Winner of the Edward Stanford Travel Memoir of the Year 2020
How does a sushi bar explain a Japanese poem?
Why do Japanese couples plan matching outfits for their honeymoon?
Why are so many things in Japan the opposite of what we expect?
After thirty-two years in Japan, Pico Iyer knows the country as few others can. In A Beginner's Guide to Japan, he dashes from baseball games to love-hotels and from shopping malls to zen temple gardens to find fresh ways of illuminating his adopted home. Playful and surreptitiously profound, this is a guidebook to a Japan few have ever seen before.

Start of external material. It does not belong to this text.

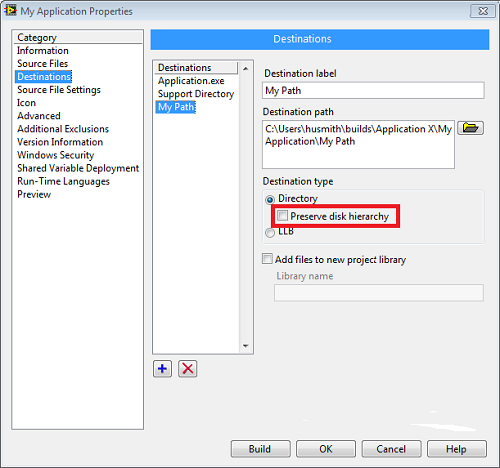Close the My Application Properties dialog
The image size is (500, 468).
483,11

'Rarely in any writing on Japan is provocation so elegantly and surgically performed' Financial Times
ABOUT THE AUTHOR
Pico Iyer is the author of more than a dozen books which have been translated into twenty-three languages. His four recent TED Talks have received more than eight million views so far. In the summer of 2019, he was Ferris Professor of Journalism at Princeton, Guest Director of the Telluride Film Festival and the first official writer-in-residence at Raffles Hotel Singapore. An essayist for Time magazine since 1986, Iyer writes regularly for the Financial Times, the New York Times, the New York Review of Books, Granta and more than 200 magazines around the world.